● **RECORD EXCERPTS**:
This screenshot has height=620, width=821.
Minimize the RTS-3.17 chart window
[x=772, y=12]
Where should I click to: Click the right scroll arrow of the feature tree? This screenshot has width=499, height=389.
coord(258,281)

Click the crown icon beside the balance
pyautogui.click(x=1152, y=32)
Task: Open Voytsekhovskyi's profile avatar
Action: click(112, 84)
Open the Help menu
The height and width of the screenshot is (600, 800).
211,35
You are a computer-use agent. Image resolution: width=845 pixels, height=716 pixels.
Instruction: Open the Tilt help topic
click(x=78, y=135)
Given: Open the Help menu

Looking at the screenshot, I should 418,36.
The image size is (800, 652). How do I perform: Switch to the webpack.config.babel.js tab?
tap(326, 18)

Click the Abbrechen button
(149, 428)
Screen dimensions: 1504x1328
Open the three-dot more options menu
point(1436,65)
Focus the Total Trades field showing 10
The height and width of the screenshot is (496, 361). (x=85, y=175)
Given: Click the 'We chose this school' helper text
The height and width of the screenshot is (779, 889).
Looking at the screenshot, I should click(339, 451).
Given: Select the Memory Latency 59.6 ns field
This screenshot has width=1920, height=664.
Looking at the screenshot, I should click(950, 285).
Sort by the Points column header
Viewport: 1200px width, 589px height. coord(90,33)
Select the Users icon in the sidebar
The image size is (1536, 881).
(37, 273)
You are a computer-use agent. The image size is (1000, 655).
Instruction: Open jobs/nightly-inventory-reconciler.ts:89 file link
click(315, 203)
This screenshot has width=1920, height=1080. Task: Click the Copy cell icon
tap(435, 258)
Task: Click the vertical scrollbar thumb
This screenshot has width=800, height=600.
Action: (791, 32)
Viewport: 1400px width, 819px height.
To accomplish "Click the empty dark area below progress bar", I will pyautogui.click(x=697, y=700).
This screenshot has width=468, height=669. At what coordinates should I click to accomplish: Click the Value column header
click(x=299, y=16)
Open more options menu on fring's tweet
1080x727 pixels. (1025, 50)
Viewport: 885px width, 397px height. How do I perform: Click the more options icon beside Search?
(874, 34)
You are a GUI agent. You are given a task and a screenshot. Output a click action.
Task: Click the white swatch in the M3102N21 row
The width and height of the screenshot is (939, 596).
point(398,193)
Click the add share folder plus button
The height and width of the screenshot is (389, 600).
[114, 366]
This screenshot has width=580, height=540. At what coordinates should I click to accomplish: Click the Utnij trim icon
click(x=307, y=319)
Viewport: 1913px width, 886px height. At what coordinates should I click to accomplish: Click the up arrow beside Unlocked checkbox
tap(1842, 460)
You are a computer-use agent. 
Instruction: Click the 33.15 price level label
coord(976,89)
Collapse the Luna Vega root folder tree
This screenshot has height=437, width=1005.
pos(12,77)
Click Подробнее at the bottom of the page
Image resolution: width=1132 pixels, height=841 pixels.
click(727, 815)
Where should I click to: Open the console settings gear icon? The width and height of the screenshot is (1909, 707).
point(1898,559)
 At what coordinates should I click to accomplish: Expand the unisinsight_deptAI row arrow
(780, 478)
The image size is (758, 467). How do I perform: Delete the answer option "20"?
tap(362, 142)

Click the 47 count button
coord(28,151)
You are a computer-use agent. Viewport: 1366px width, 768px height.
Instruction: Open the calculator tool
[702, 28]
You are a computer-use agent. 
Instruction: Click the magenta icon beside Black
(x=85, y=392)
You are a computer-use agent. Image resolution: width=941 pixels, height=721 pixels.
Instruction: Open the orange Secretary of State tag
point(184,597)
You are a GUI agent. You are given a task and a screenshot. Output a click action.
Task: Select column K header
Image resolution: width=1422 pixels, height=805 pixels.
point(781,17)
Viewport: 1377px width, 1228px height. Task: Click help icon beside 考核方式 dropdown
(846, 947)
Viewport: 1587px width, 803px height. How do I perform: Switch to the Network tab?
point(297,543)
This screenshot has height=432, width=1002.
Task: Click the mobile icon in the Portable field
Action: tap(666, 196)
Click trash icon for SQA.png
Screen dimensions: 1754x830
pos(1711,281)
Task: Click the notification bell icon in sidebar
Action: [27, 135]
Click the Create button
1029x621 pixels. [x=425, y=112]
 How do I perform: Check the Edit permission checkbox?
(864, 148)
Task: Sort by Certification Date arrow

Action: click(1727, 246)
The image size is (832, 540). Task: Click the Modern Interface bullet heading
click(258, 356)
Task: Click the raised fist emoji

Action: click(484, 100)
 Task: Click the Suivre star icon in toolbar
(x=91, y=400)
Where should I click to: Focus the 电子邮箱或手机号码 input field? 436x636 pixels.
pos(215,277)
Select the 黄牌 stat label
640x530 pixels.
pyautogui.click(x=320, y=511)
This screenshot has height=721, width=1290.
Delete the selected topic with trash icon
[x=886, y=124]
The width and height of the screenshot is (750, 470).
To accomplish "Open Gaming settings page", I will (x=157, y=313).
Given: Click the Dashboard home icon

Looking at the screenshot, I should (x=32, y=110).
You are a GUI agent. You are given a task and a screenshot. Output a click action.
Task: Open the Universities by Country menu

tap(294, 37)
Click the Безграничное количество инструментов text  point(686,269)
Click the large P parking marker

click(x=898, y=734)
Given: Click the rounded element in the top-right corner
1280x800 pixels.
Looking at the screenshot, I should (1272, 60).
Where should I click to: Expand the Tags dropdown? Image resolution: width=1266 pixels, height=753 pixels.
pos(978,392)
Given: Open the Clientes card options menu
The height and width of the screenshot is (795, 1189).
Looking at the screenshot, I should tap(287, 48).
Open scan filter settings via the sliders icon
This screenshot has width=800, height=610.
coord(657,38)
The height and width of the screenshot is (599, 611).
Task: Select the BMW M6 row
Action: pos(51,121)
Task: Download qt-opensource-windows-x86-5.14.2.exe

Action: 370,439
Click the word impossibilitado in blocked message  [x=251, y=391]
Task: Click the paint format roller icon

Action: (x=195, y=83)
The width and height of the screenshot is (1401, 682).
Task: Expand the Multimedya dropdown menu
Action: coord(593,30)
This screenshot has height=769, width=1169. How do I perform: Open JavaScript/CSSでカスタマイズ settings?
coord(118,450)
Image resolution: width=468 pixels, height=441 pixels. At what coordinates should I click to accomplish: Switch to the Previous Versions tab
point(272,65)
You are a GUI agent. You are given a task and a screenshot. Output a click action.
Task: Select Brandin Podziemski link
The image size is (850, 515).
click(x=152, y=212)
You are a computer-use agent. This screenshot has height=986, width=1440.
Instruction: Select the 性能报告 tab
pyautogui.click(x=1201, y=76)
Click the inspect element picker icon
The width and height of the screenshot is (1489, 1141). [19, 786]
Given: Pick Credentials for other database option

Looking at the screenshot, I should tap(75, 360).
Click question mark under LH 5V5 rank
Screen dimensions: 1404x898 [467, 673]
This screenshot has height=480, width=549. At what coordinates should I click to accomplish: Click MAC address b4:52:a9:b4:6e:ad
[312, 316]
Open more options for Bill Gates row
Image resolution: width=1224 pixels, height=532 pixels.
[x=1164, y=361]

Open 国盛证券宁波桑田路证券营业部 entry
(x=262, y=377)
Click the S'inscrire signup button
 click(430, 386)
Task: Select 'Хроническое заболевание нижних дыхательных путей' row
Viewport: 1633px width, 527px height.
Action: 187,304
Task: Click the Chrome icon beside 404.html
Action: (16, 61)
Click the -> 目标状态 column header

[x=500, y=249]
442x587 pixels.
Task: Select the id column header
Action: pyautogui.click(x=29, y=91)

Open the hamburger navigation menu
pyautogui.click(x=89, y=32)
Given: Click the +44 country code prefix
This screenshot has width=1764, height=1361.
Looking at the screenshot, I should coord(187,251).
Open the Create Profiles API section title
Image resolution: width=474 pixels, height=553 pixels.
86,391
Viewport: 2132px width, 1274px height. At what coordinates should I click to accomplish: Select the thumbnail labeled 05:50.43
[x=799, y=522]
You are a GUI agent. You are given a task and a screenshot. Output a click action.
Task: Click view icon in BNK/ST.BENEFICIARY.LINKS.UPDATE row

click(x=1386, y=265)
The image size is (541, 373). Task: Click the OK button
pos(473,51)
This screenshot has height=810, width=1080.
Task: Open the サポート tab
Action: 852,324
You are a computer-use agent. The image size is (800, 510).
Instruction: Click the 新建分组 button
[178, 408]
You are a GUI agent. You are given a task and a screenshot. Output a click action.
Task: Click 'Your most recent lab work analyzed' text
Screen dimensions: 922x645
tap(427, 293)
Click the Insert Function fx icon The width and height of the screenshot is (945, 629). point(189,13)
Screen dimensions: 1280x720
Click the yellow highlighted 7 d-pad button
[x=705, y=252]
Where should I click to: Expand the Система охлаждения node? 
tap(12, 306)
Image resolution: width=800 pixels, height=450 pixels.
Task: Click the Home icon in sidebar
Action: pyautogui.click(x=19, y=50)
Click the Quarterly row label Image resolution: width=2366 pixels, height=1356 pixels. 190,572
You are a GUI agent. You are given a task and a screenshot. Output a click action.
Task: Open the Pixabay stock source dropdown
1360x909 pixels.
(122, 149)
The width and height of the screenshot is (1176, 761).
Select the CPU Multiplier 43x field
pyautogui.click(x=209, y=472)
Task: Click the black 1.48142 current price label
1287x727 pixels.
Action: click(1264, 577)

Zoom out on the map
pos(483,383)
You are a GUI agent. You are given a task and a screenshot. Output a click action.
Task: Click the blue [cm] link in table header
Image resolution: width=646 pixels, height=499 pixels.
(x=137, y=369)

● **PROBLEM DETAILS**: What you give back should be exactly the lines of the data above from the line with "Viewport: 1913px width, 886px" through the line with "You are a computer-use agent. Image resolution: width=941", both of those included, and nothing more.

● **ANSWER TO THE PROBLEM**:
Viewport: 1913px width, 886px height. At what coordinates should I click to accomplish: Click the up arrow beside Unlocked checkbox
tap(1842, 460)
You are a computer-use agent. 
Instruction: Click the 33.15 price level label
coord(976,89)
Collapse the Luna Vega root folder tree
This screenshot has height=437, width=1005.
pos(12,77)
Click Подробнее at the bottom of the page
Image resolution: width=1132 pixels, height=841 pixels.
click(727, 815)
Where should I click to: Open the console settings gear icon? The width and height of the screenshot is (1909, 707).
point(1898,559)
 At what coordinates should I click to accomplish: Expand the unisinsight_deptAI row arrow
(780, 478)
The image size is (758, 467). How do I perform: Delete the answer option "20"?
tap(362, 142)

Click the 47 count button
coord(28,151)
You are a computer-use agent. Viewport: 1366px width, 768px height.
Instruction: Open the calculator tool
[702, 28]
You are a computer-use agent. 
Instruction: Click the magenta icon beside Black
(x=85, y=392)
You are a computer-use agent. Image resolution: width=941 pixels, height=721 pixels.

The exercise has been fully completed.